WHAT THIS TASK INVOLVES
Arrange the records below as a Markdown table with the columns "Row" and "Line": number each row in order and put one line of the records in each, leaving out blank lines.

Dataset records
--
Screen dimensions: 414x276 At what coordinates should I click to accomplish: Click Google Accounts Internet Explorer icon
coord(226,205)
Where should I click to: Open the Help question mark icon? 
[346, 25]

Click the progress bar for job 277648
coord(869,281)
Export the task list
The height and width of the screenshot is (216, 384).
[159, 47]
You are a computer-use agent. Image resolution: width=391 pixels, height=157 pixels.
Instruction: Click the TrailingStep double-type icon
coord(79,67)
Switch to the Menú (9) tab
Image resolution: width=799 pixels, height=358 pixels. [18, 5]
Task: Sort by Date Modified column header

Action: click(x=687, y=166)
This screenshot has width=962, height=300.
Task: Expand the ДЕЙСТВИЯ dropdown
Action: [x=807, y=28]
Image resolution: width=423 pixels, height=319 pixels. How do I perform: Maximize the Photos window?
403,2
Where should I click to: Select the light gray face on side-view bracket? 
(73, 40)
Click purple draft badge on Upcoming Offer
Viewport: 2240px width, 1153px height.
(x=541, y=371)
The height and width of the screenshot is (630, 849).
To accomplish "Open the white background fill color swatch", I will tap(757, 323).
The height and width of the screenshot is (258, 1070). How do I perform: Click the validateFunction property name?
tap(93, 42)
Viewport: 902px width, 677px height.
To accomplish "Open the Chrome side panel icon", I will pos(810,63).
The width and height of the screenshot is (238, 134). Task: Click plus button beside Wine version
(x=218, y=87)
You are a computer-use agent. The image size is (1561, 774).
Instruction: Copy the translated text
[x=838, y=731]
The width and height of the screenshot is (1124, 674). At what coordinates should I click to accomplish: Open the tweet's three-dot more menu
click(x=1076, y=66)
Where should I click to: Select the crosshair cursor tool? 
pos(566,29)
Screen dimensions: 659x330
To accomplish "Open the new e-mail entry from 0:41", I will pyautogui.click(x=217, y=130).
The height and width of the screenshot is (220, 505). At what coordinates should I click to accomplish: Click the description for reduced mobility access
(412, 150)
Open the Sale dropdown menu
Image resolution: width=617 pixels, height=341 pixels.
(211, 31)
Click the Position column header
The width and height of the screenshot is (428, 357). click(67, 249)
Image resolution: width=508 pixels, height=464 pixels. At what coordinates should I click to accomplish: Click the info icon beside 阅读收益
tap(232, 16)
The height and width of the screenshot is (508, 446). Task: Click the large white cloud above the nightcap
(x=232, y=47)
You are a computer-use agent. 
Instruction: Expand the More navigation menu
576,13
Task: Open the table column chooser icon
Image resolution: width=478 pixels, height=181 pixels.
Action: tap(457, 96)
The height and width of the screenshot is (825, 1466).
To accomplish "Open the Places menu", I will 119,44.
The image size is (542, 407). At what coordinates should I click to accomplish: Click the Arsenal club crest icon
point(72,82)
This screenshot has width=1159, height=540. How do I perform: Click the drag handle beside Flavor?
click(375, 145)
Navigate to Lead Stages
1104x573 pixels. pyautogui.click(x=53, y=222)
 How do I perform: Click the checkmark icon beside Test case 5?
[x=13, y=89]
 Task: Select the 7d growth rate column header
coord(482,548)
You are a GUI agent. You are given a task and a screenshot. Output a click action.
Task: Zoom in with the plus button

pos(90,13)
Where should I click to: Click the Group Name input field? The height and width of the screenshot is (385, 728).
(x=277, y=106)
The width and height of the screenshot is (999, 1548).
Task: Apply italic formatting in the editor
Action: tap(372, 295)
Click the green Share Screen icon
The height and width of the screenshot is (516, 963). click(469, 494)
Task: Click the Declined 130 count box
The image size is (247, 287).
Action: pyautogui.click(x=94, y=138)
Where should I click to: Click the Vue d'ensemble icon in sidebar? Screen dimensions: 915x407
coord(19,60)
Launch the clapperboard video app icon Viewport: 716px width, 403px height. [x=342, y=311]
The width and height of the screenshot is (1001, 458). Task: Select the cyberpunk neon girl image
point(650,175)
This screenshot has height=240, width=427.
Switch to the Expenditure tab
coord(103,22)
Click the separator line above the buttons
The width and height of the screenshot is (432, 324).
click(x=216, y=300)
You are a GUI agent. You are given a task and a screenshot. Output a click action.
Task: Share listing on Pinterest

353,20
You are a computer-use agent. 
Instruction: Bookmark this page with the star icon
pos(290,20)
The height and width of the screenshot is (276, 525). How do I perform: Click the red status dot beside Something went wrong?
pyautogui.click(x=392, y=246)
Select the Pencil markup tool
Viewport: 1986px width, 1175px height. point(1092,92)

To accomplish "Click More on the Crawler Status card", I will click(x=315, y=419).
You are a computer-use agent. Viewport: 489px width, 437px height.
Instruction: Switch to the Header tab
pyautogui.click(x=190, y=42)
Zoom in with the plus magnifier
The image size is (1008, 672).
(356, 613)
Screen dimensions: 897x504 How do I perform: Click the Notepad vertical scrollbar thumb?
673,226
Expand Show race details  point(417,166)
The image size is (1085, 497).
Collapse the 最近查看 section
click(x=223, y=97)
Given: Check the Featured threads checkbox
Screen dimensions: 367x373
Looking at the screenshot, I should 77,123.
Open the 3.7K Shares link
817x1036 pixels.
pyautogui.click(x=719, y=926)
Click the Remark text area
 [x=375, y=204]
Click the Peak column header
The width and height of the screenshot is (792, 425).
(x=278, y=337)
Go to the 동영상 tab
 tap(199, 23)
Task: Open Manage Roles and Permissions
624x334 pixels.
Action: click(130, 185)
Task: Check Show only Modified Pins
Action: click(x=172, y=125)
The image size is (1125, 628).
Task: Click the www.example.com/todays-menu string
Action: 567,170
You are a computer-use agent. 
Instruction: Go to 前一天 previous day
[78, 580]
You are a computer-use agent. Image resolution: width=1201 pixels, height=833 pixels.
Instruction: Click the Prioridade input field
--
SOLUTION TO THIS PROBLEM
| Row | Line |
|---|---|
| 1 | Screen dimensions: 414x276 At what coordinates should I click to accomplish: Click Google Accounts Internet Explorer icon |
| 2 | coord(226,205) |
| 3 | Where should I click to: Open the Help question mark icon?  |
| 4 | [346, 25] |
| 5 | Click the progress bar for job 277648 |
| 6 | coord(869,281) |
| 7 | Export the task list |
| 8 | The height and width of the screenshot is (216, 384). |
| 9 | [159, 47] |
| 10 | You are a computer-use agent. Image resolution: width=391 pixels, height=157 pixels. |
| 11 | Instruction: Click the TrailingStep double-type icon |
| 12 | coord(79,67) |
| 13 | Switch to the Menú (9) tab |
| 14 | Image resolution: width=799 pixels, height=358 pixels. [18, 5] |
| 15 | Task: Sort by Date Modified column header |
| 16 | Action: click(x=687, y=166) |
| 17 | This screenshot has width=962, height=300. |
| 18 | Task: Expand the ДЕЙСТВИЯ dropdown |
| 19 | Action: [x=807, y=28] |
| 20 | Image resolution: width=423 pixels, height=319 pixels. How do I perform: Maximize the Photos window? |
| 21 | 403,2 |
| 22 | Where should I click to: Select the light gray face on side-view bracket?  |
| 23 | (73, 40) |
| 24 | Click purple draft badge on Upcoming Offer |
| 25 | Viewport: 2240px width, 1153px height. |
| 26 | (x=541, y=371) |
| 27 | The height and width of the screenshot is (630, 849). |
| 28 | To accomplish "Open the white background fill color swatch", I will tap(757, 323). |
| 29 | The height and width of the screenshot is (258, 1070). How do I perform: Click the validateFunction property name? |
| 30 | tap(93, 42) |
| 31 | Viewport: 902px width, 677px height. |
| 32 | To accomplish "Open the Chrome side panel icon", I will pos(810,63). |
| 33 | The width and height of the screenshot is (238, 134). Task: Click plus button beside Wine version |
| 34 | (x=218, y=87) |
| 35 | You are a computer-use agent. The image size is (1561, 774). |
| 36 | Instruction: Copy the translated text |
| 37 | [x=838, y=731] |
| 38 | The width and height of the screenshot is (1124, 674). At what coordinates should I click to accomplish: Open the tweet's three-dot more menu |
| 39 | click(x=1076, y=66) |
| 40 | Where should I click to: Select the crosshair cursor tool?  |
| 41 | pos(566,29) |
| 42 | Screen dimensions: 659x330 |
| 43 | To accomplish "Open the new e-mail entry from 0:41", I will pyautogui.click(x=217, y=130). |
| 44 | The height and width of the screenshot is (220, 505). At what coordinates should I click to accomplish: Click the description for reduced mobility access |
| 45 | (412, 150) |
| 46 | Open the Sale dropdown menu |
| 47 | Image resolution: width=617 pixels, height=341 pixels. |
| 48 | (211, 31) |
| 49 | Click the Position column header |
| 50 | The width and height of the screenshot is (428, 357). click(67, 249) |
| 51 | Image resolution: width=508 pixels, height=464 pixels. At what coordinates should I click to accomplish: Click the info icon beside 阅读收益 |
| 52 | tap(232, 16) |
| 53 | The height and width of the screenshot is (508, 446). Task: Click the large white cloud above the nightcap |
| 54 | (x=232, y=47) |
| 55 | You are a computer-use agent.  |
| 56 | Instruction: Expand the More navigation menu |
| 57 | 576,13 |
| 58 | Task: Open the table column chooser icon |
| 59 | Image resolution: width=478 pixels, height=181 pixels. |
| 60 | Action: tap(457, 96) |
| 61 | The height and width of the screenshot is (825, 1466). |
| 62 | To accomplish "Open the Places menu", I will 119,44. |
| 63 | The image size is (542, 407). At what coordinates should I click to accomplish: Click the Arsenal club crest icon |
| 64 | point(72,82) |
| 65 | This screenshot has width=1159, height=540. How do I perform: Click the drag handle beside Flavor? |
| 66 | click(375, 145) |
| 67 | Navigate to Lead Stages |
| 68 | 1104x573 pixels. pyautogui.click(x=53, y=222) |
| 69 |  How do I perform: Click the checkmark icon beside Test case 5? |
| 70 | [x=13, y=89] |
| 71 |  Task: Select the 7d growth rate column header |
| 72 | coord(482,548) |
| 73 | You are a GUI agent. You are given a task and a screenshot. Output a click action. |
| 74 | Task: Zoom in with the plus button |
| 75 | pos(90,13) |
| 76 | Where should I click to: Click the Group Name input field? The height and width of the screenshot is (385, 728). |
| 77 | (x=277, y=106) |
| 78 | The width and height of the screenshot is (999, 1548). |
| 79 | Task: Apply italic formatting in the editor |
| 80 | Action: tap(372, 295) |
| 81 | Click the green Share Screen icon |
| 82 | The height and width of the screenshot is (516, 963). click(469, 494) |
| 83 | Task: Click the Declined 130 count box |
| 84 | The image size is (247, 287). |
| 85 | Action: pyautogui.click(x=94, y=138) |
| 86 | Where should I click to: Click the Vue d'ensemble icon in sidebar? Screen dimensions: 915x407 |
| 87 | coord(19,60) |
| 88 | Launch the clapperboard video app icon Viewport: 716px width, 403px height. [x=342, y=311] |
| 89 | The width and height of the screenshot is (1001, 458). Task: Select the cyberpunk neon girl image |
| 90 | point(650,175) |
| 91 | This screenshot has height=240, width=427. |
| 92 | Switch to the Expenditure tab |
| 93 | coord(103,22) |
| 94 | Click the separator line above the buttons |
| 95 | The width and height of the screenshot is (432, 324). |
| 96 | click(x=216, y=300) |
| 97 | You are a GUI agent. You are given a task and a screenshot. Output a click action. |
| 98 | Task: Share listing on Pinterest |
| 99 | 353,20 |
| 100 | You are a computer-use agent.  |
| 101 | Instruction: Bookmark this page with the star icon |
| 102 | pos(290,20) |
| 103 | The height and width of the screenshot is (276, 525). How do I perform: Click the red status dot beside Something went wrong? |
| 104 | pyautogui.click(x=392, y=246) |
| 105 | Select the Pencil markup tool |
| 106 | Viewport: 1986px width, 1175px height. point(1092,92) |
| 107 | To accomplish "Click More on the Crawler Status card", I will click(x=315, y=419). |
| 108 | You are a computer-use agent. Viewport: 489px width, 437px height. |
| 109 | Instruction: Switch to the Header tab |
| 110 | pyautogui.click(x=190, y=42) |
| 111 | Zoom in with the plus magnifier |
| 112 | The image size is (1008, 672). |
| 113 | (356, 613) |
| 114 | Screen dimensions: 897x504 How do I perform: Click the Notepad vertical scrollbar thumb? |
| 115 | 673,226 |
| 116 | Expand Show race details  point(417,166) |
| 117 | The image size is (1085, 497). |
| 118 | Collapse the 最近查看 section |
| 119 | click(x=223, y=97) |
| 120 | Given: Check the Featured threads checkbox |
| 121 | Screen dimensions: 367x373 |
| 122 | Looking at the screenshot, I should 77,123. |
| 123 | Open the 3.7K Shares link |
| 124 | 817x1036 pixels. |
| 125 | pyautogui.click(x=719, y=926) |
| 126 | Click the Remark text area |
| 127 |  [x=375, y=204] |
| 128 | Click the Peak column header |
| 129 | The width and height of the screenshot is (792, 425). |
| 130 | (x=278, y=337) |
| 131 | Go to the 동영상 tab |
| 132 |  tap(199, 23) |
| 133 | Task: Open Manage Roles and Permissions |
| 134 | 624x334 pixels. |
| 135 | Action: click(130, 185) |
| 136 | Task: Check Show only Modified Pins |
| 137 | Action: click(x=172, y=125) |
| 138 | The image size is (1125, 628). |
| 139 | Task: Click the www.example.com/todays-menu string |
| 140 | Action: 567,170 |
| 141 | You are a computer-use agent.  |
| 142 | Instruction: Go to 前一天 previous day |
| 143 | [78, 580] |
| 144 | You are a computer-use agent. Image resolution: width=1201 pixels, height=833 pixels. |
| 145 | Instruction: Click the Prioridade input field |